After locating the line that contains "Show tab overview icon in Safari" in the data below, set down exactly that line and each one after it through the line that contains "The height and", and nothing more.
Data to use: Begin
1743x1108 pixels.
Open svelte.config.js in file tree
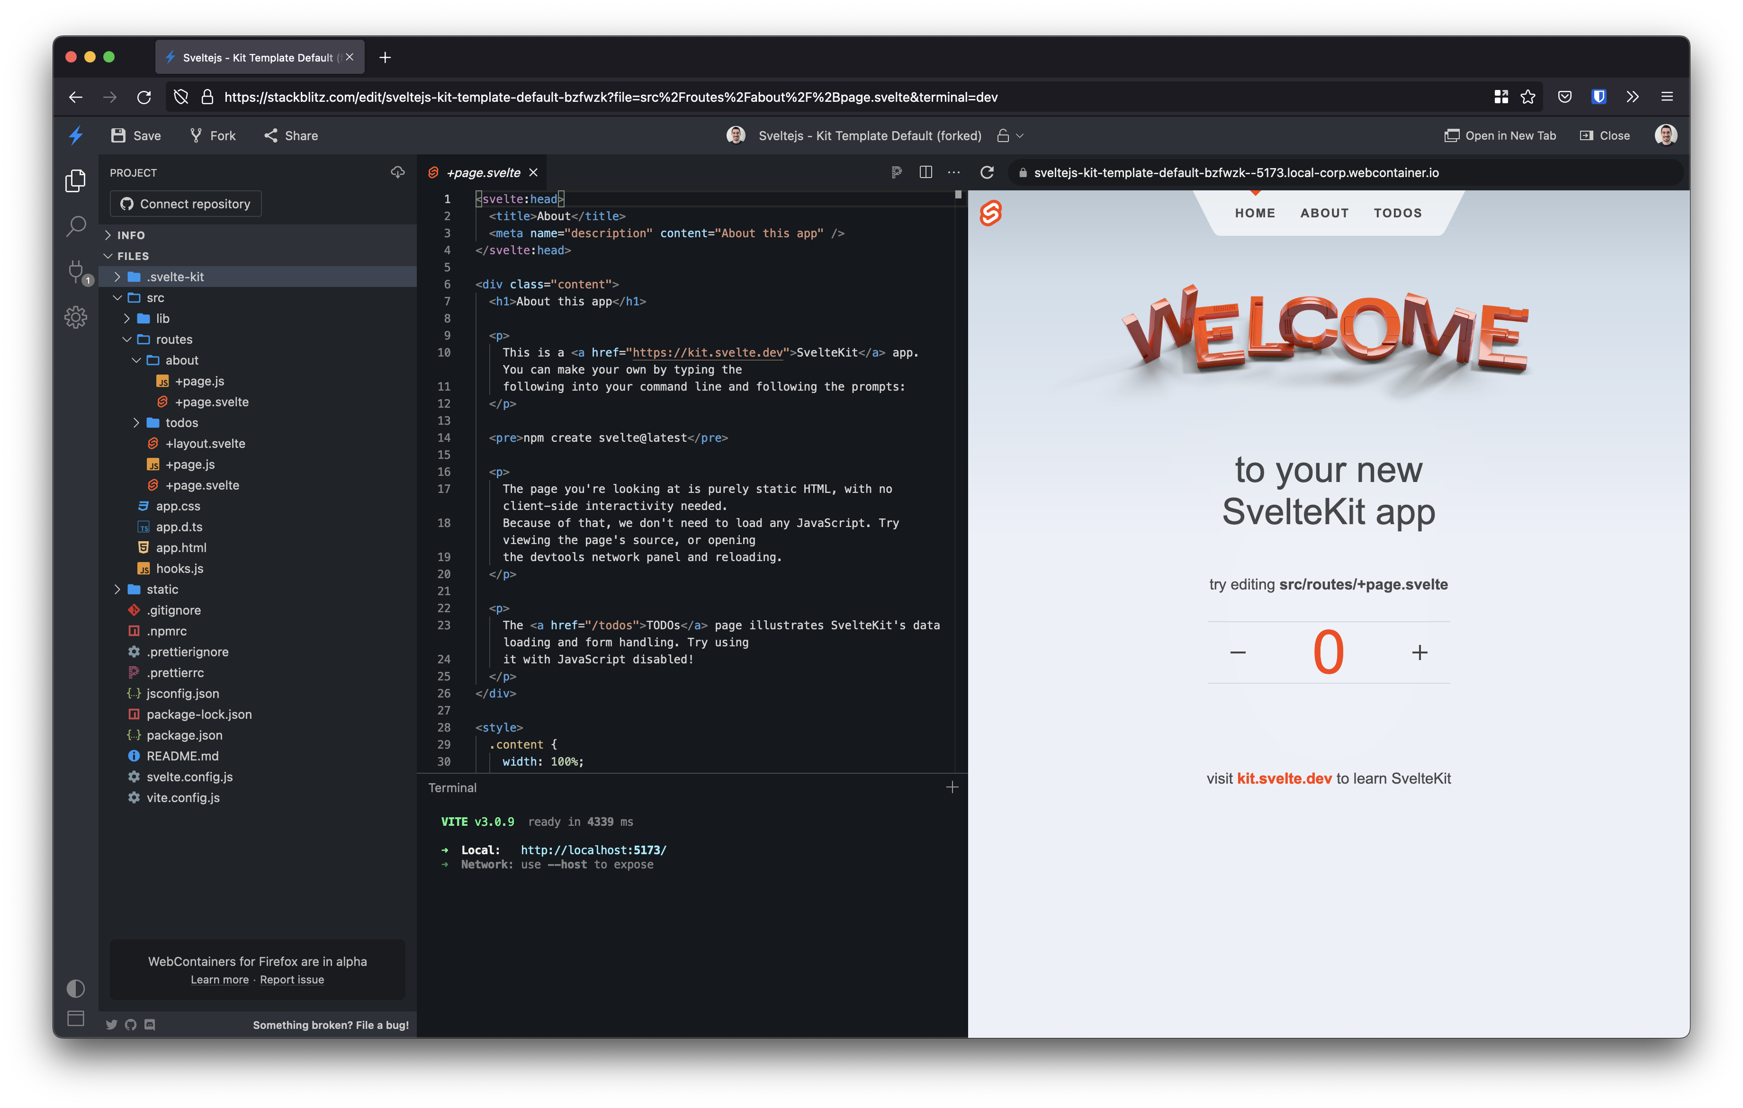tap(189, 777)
Data to use: End
Data to use: Begin
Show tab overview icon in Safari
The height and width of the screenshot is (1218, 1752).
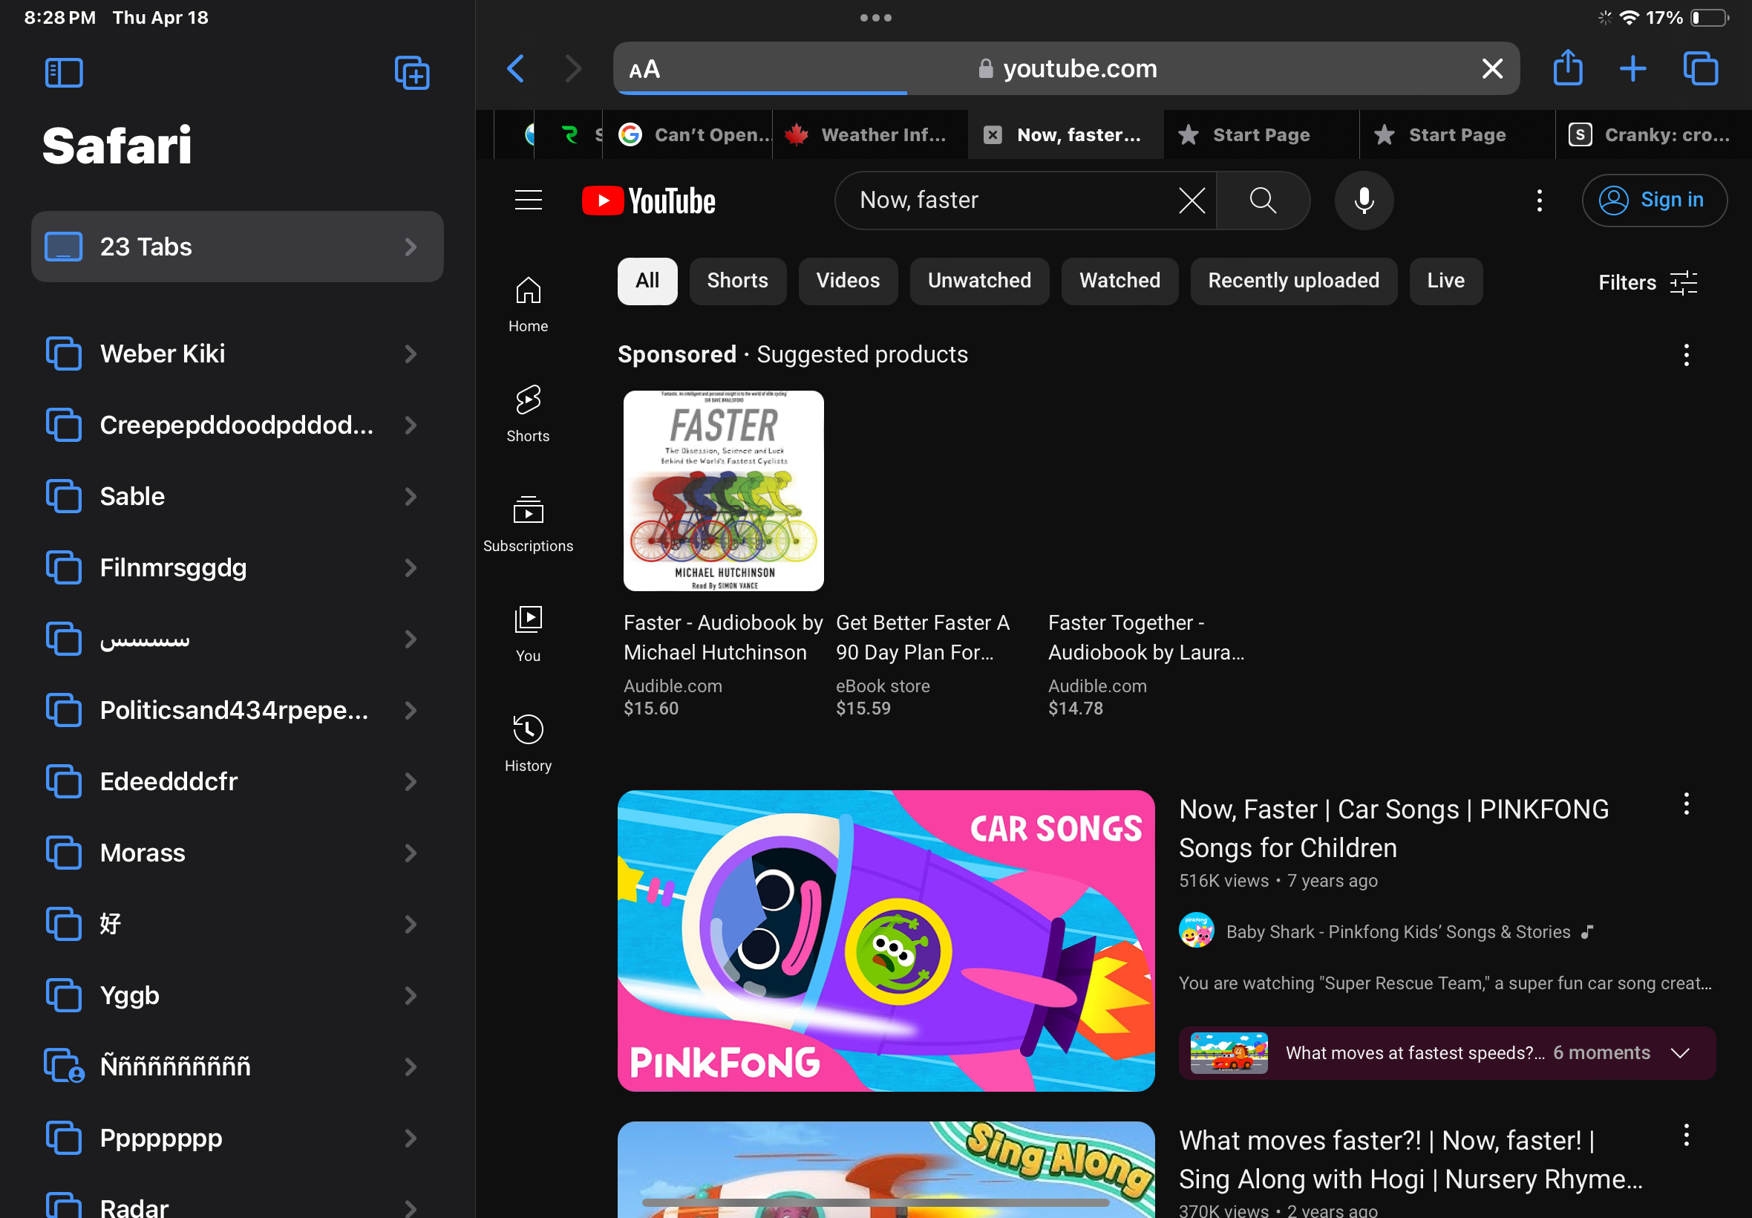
Data to use: End
Task answer:
Show tab overview icon in Safari
The height and width of the screenshot is (1218, 1752).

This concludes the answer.